In 1998, SMK Subang Utama won second runner up in the Sekolah Harapan Negara Peringkat Kebangsaan (National Level) contest.

In 1998, SMK Subang Utama was placed third in the Sekolah Sejahtera (English: Prosperous School) competition. The school won a computer unit.

In 1999, SMK Subang Utama was the winner of the Program Bersepadu Sekolah Sihat (English: Integrated Healthy School Program) competition.

In 2000, SMK Subang Utama was the winner of Pertandingan Pusat Sumber Daerah Petaling (English: Petaling District Library Contest) and also the runner up of  Pertandingan Pusat Sumber Negeri Selangor (English: Selangor State Library Contest).

On 24 November 2000, SMK Subang Utama was acknowledged as Cemerlang Akademik Kategori Sekolah Menengah by the Ministry of Education (Malaysia) for the school's strong academic record in the Penilaian Menengah Rendah and Sijil Pelajaran Malaysia examination.

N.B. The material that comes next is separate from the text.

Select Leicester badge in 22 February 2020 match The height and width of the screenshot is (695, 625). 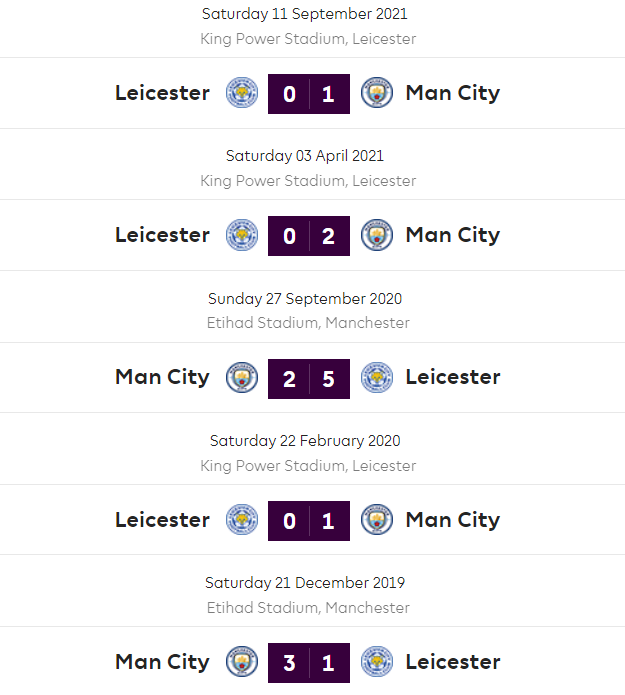click(x=242, y=520)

In 2001, SMK Subang Utama represented Selangor in the Zon Bandar (English: City Zone) category of Pertandingan Pusat Sumber Peringkat Kebangsaan.

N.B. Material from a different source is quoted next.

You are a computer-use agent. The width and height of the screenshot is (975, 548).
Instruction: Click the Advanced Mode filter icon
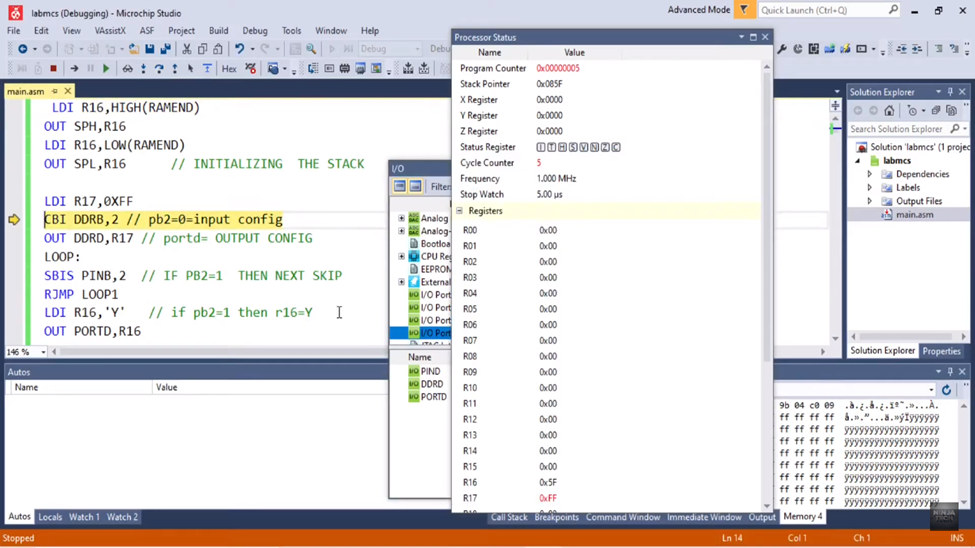[744, 10]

In 2006, SMK Subang Utama was conferred the title Cemerlang (Excellent) by the Ministry of Education and was nominated as one of the cluster schools in Malaysia. Cluster schools are public schools that are given autonomy in administration and adequate funding from the government to excel in specialized fields (academic, sports and extra-curricular activities) of choice.

Notable alumni 
 Hannah Yeoh, Imcumbent member of parliament for Segambut; former member of the Selangor State Legislative Assembly for Subang Jaya (Class of 1996, Head Prefect 1995/1996)
 Joe Flizzow, Malaysian hip hop singer (Class of 1996)
 Levy Li, Miss Malaysia Universe 2008 (Class of 2004)
 Sharifah Sofia, Malaysian Actress.                               
.

Controversies 
In June 2008, SMKSU came under the spotlight when the school board member decide to take action if the organisers of the school's annual ex-prefects reunion invite the Pakatan Rakyat Assemblyman for Subang Jaya, Hannah Yeoh. Yeoh was a former head-prefect of the school.